* THE TASK
From the entries, copy every line that carries the string "Quảng".

* RECORDS FOR THIS TASK
▬▬▬

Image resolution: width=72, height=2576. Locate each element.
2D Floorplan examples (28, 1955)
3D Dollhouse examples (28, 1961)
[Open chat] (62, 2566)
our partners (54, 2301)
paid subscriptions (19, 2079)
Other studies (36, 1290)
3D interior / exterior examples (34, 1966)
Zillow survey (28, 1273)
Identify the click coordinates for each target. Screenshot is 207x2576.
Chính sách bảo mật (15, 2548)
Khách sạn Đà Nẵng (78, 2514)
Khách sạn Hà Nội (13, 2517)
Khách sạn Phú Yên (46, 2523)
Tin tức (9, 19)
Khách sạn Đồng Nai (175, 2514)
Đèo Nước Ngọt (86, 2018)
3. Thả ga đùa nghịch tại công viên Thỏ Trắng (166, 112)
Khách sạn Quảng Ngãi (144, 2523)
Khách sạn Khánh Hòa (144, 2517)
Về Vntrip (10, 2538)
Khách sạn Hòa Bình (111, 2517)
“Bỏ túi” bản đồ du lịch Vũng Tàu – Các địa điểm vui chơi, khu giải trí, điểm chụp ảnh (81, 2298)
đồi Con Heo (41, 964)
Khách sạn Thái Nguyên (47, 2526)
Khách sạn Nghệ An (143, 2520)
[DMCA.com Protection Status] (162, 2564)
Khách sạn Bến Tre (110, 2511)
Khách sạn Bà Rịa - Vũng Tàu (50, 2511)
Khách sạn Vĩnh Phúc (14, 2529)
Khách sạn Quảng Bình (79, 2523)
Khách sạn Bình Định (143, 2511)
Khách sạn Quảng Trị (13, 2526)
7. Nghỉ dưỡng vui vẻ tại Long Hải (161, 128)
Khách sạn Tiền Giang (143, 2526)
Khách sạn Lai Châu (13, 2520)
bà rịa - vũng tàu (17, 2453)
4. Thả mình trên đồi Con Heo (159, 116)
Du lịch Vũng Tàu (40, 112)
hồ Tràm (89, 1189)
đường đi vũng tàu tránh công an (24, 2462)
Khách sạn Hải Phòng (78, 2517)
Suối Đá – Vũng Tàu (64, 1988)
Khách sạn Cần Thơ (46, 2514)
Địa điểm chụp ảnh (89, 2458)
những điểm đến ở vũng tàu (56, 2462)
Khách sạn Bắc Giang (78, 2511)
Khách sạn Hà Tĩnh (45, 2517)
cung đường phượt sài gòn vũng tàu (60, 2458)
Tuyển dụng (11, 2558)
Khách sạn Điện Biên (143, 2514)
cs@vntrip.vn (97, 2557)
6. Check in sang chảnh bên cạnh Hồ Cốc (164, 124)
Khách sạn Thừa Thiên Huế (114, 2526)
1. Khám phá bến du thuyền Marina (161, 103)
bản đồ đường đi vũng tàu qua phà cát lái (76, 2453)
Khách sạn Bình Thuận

▬▬▬

* SOLUTION FOR THIS PROBLEM
Khách sạn Quảng Ngãi (144, 2523)
Khách sạn Quảng Bình (79, 2523)
Khách sạn Quảng Trị (13, 2526)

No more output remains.